4. Retail: While standing on my feet for hours zapping bar codes and filling bags may not be the most stimulating work, it does involve lots of adult interaction. After years of solving complicated sibling rivalry issues and negotiating chore contracts, wishing people a good day over and over sounds kind of perfect.

5. Bounty Hunter: Excitement, adventure, the opportunity to travel. What more could you ask for, really? The fact that there’s no experience necessary makes this one a real winner. The only challenge would be to fit all this in before my kids get home from school at 4 o’clock.
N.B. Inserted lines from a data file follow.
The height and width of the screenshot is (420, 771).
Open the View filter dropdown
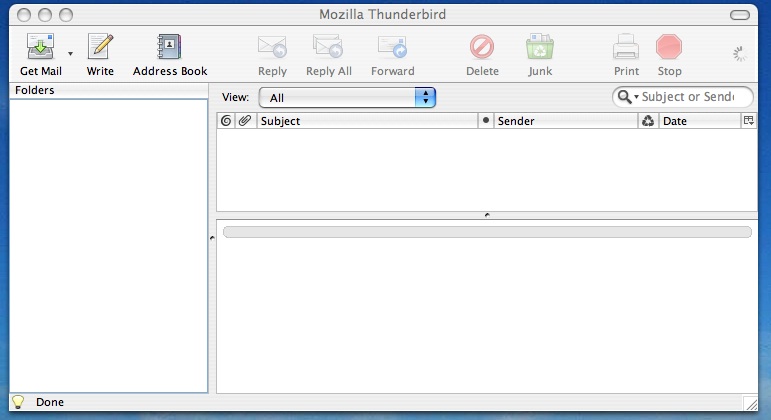pos(347,97)
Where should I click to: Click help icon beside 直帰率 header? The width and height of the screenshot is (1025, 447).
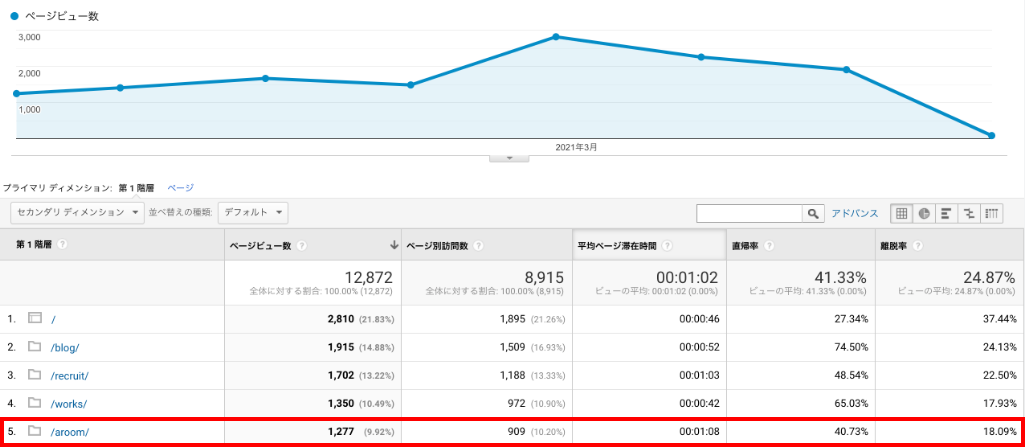click(x=769, y=245)
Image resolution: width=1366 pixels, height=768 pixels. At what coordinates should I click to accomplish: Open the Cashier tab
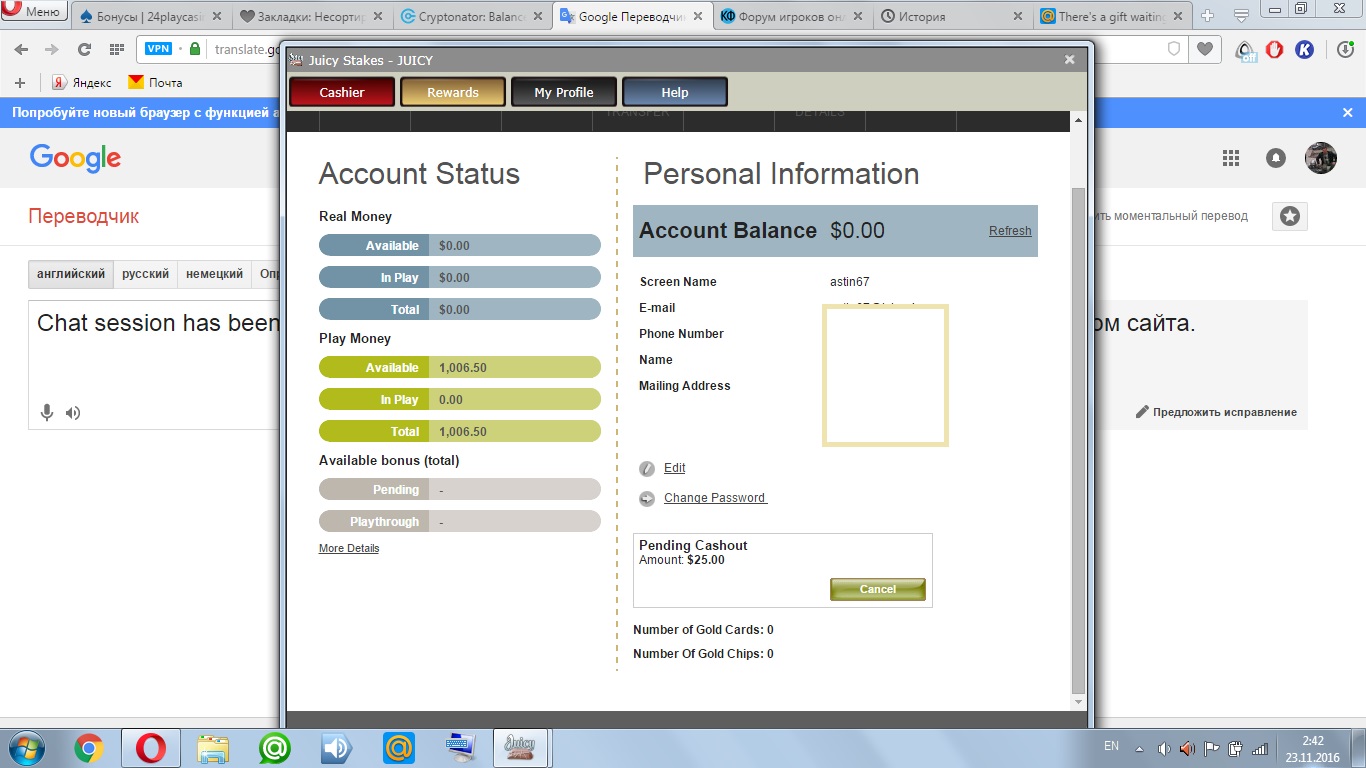pos(342,92)
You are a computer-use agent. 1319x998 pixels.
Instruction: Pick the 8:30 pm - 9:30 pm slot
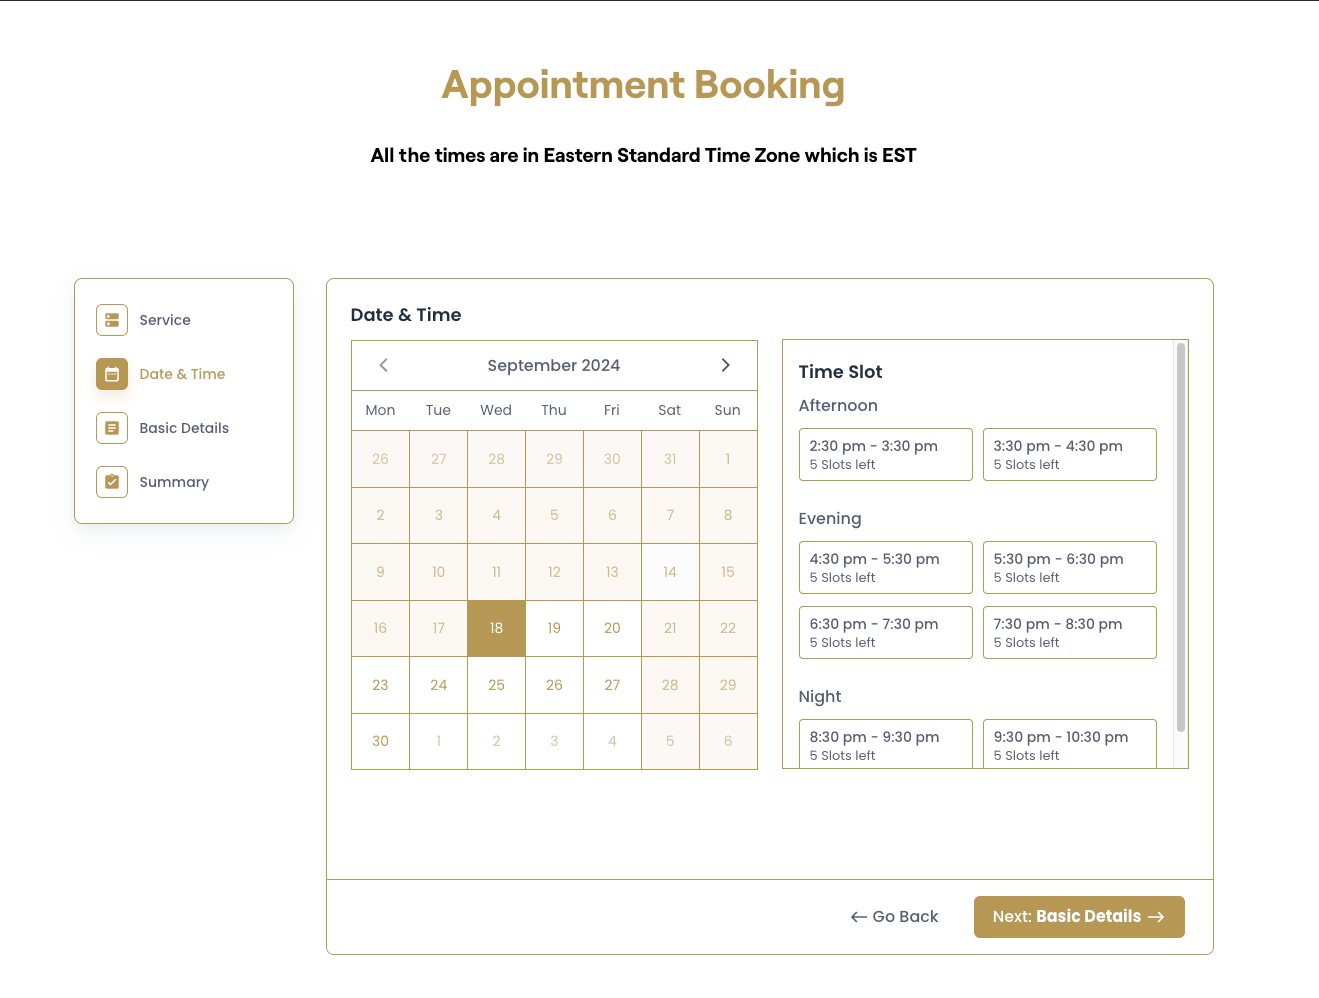(x=885, y=744)
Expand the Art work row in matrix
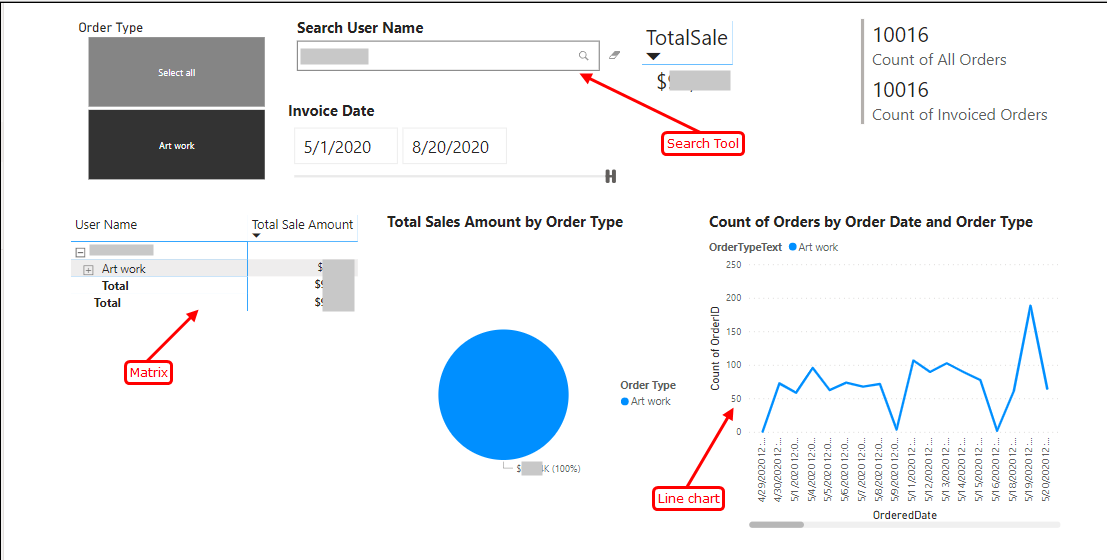 click(x=88, y=269)
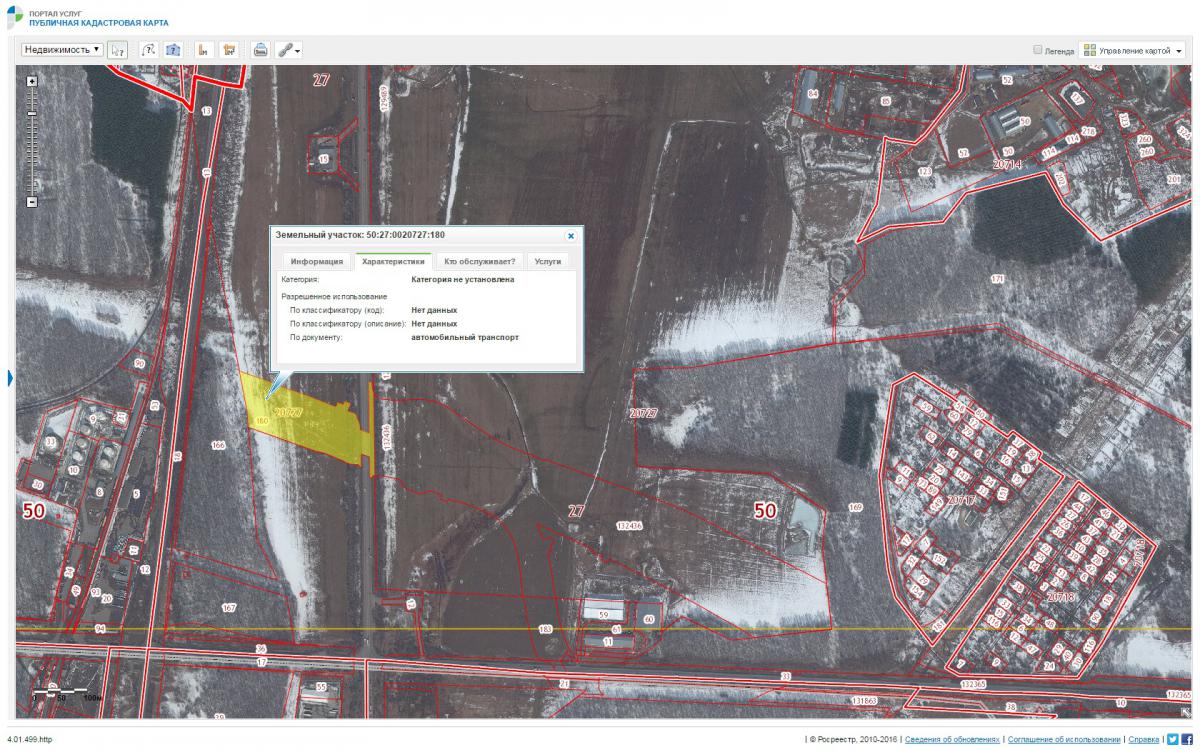
Task: Open the Кто обслуживает? tab
Action: click(x=479, y=262)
Of course, these aren’t the only options. I could go back to school (yet again), start my own business, or learn a new skill set (like barista-ing or operating a fork-lift).

READ: All Work & No Play Makes Mom…Tired

I’m doing my best to remain optimistic, but the truth is I’m scared. What if, after all these years at home, I’ll never be able to find a satisfying job? What if I’m too old/too lacking in experience/too out of touch to have a successful career? What if trading in all my big dreams to stay home with the kids was a mistake?

And then my little girl leaps into my lap, throws her arms around me, and gives me a big broccoli-toothed kiss, and I know that it wasn’t.